RECORDS TO PROCESS:
──────

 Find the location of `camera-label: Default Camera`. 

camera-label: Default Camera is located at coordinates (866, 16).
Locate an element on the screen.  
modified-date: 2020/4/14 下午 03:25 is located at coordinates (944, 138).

──────

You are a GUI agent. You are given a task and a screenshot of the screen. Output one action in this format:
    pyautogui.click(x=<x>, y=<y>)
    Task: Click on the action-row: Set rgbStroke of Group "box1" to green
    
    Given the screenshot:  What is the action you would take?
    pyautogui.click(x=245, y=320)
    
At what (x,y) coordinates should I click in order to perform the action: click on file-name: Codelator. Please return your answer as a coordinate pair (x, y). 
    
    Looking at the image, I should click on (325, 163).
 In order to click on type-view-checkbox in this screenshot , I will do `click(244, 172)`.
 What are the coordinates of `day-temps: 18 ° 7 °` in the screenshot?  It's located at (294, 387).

──────

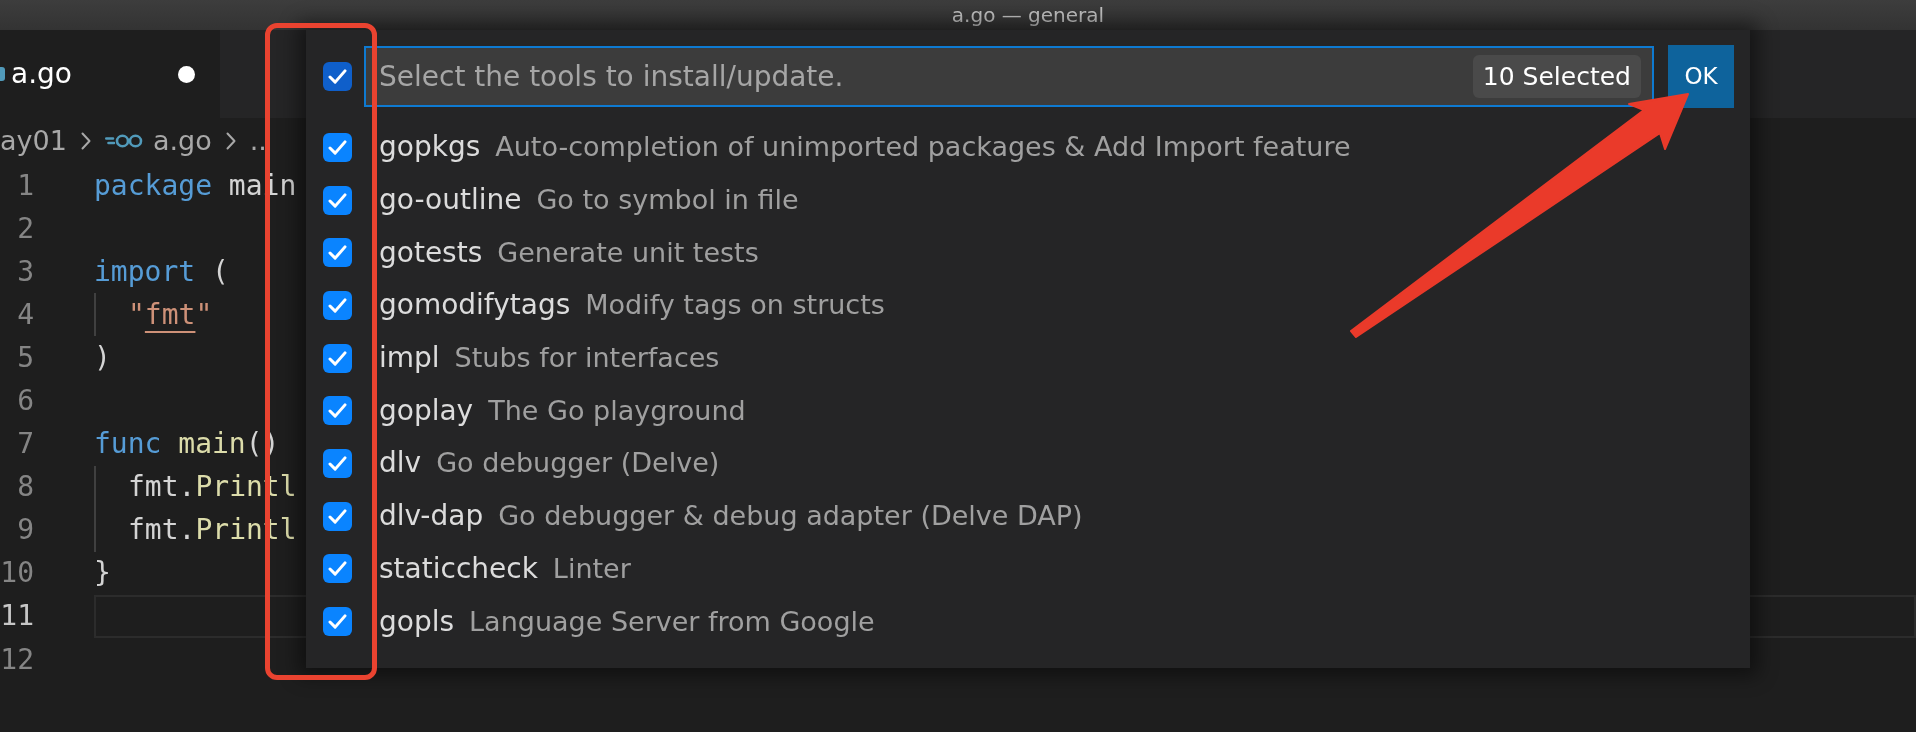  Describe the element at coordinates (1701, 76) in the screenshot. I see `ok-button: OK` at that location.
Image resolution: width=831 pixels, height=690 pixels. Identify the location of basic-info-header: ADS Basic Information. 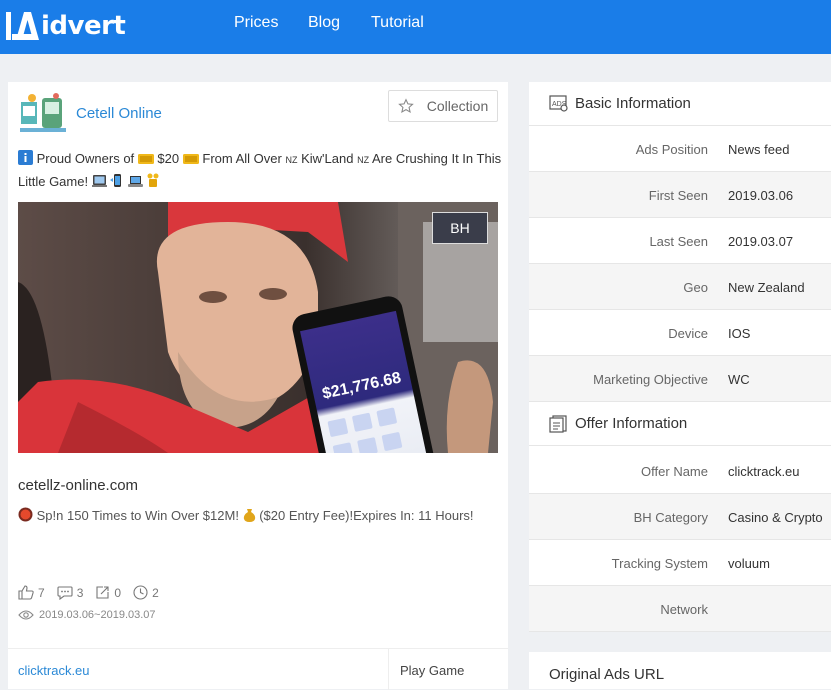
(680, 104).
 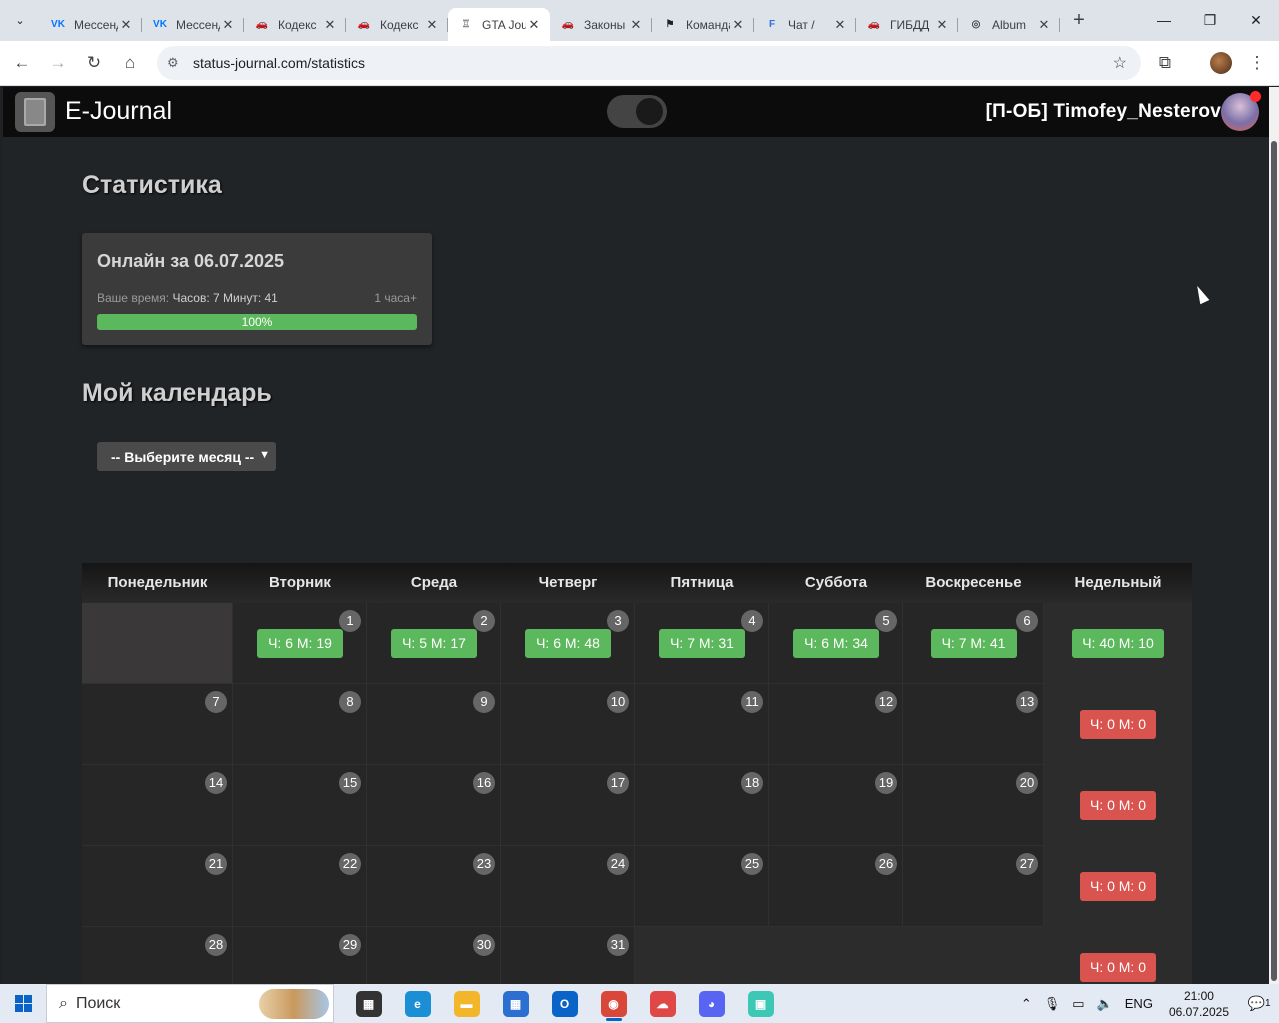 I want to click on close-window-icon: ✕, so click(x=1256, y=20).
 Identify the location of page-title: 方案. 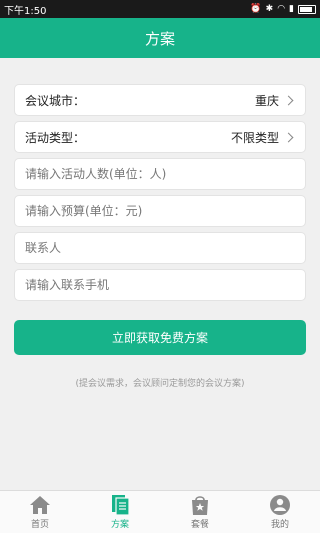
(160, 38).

──────

AIM OF THE EXERCISE:
Please tally the lines in the entries above that contain the string "Camera". Reply with only that number.

RESULT OF THE EXERCISE:
2